# super market at Zeebrugge



## devjb (Dec 16, 2010)

Can anyone give co ordinates or location of a good sized super market somewhere near Zeebrugge port. Thanks


----------



## devjb (Dec 16, 2010)

Anyone help?


----------



## Stanner (Aug 17, 2006)

It all depends what sort of supermarket you want and what you want to buy.

Belgium doesn't really seem to do the french "hypermarket" thing as neither does Germany really - they seem to like their smallish supermarkets along the lines of Lidl, Aldi etc.
In Belgium you get the likes of Delhaize & Colruyt + Lidl in some places.

Colruyt is cheap(ish) and in the "Cash & Carry" style of Costco BUT only take cash or a domestic Belgian card (can't remember the type).

I don't know about Zeebrugge itself but there are a selection of supermarkets (inc. Colruyt and Delhaize) along this road in Westkapelle/Knokke not far away.
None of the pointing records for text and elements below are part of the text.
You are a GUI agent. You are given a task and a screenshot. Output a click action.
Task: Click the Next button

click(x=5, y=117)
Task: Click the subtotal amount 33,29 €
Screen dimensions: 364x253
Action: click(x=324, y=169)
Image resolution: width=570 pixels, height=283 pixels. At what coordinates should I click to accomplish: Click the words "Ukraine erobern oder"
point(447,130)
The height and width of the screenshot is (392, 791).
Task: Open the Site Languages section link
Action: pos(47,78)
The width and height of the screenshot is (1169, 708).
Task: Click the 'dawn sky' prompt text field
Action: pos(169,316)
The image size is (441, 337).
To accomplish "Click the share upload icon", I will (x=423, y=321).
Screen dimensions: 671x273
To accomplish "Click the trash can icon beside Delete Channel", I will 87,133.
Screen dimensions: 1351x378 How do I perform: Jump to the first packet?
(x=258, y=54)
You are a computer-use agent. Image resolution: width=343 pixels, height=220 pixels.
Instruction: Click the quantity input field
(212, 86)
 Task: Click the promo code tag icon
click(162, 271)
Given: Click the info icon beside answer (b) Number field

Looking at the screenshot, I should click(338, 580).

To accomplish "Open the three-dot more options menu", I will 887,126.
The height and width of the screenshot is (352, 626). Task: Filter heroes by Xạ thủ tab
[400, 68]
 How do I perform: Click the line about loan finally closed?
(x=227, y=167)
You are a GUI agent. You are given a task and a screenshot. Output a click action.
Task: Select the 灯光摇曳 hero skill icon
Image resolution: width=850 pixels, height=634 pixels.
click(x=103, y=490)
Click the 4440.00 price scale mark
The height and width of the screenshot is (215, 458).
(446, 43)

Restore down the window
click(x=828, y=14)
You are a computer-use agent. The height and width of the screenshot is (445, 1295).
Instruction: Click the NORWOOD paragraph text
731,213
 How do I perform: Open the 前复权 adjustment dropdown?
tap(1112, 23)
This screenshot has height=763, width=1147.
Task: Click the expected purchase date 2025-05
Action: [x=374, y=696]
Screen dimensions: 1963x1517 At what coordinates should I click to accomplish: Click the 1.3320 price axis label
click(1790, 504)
https://www.google.co.uk/maps/@51.328026,3.295137,3a,75y,70.97h,84.91t/data=!3m4!1e1!3m2!1sC519hfP01LeyPH3GO9zCGQ!2e0

http://www.delhaize.be/languagepage

http://www.colruyt.be/colruyt/AppServlet?m=ColruytSiteCtrl.requestGetParams&_moduleEntrance=Y

PS You'll have to cut and past the whole of the goolemap link as it isn't hypertexting properly.


----------



## devjb (Dec 16, 2010)

Thanks for the reply. 

We found a large Auchan at Roncq, near to the French/Belgium boarder.


----------



## Stanner (Aug 17, 2006)

> Thanks for the reply.
> 
> We found a large Auchan at Roncq, near to the French/Belgium boarder.


 :? 
That is in France and a long way from Zeebrugge.


----------



## drcotts (Feb 23, 2006)

Are you staying in Zebrugge before crossing or is this just a stop on route back to calias


----------



## devjb (Dec 16, 2010)

No, we were on our way back from Le Grand Bornand to Zebrugge. Just wanted to top up the wine supplies before the ferry. Thanks


----------



## Stanner (Aug 17, 2006)

> No, we were on our way back from Le Grand Bornand to Zebrugge. Just wanted to top up the wine supplies before the ferry. Thanks


Good job you did your booze shopping before you got to Zeebrugge then, as duty is higher (and thus prices) on wine there than in France*.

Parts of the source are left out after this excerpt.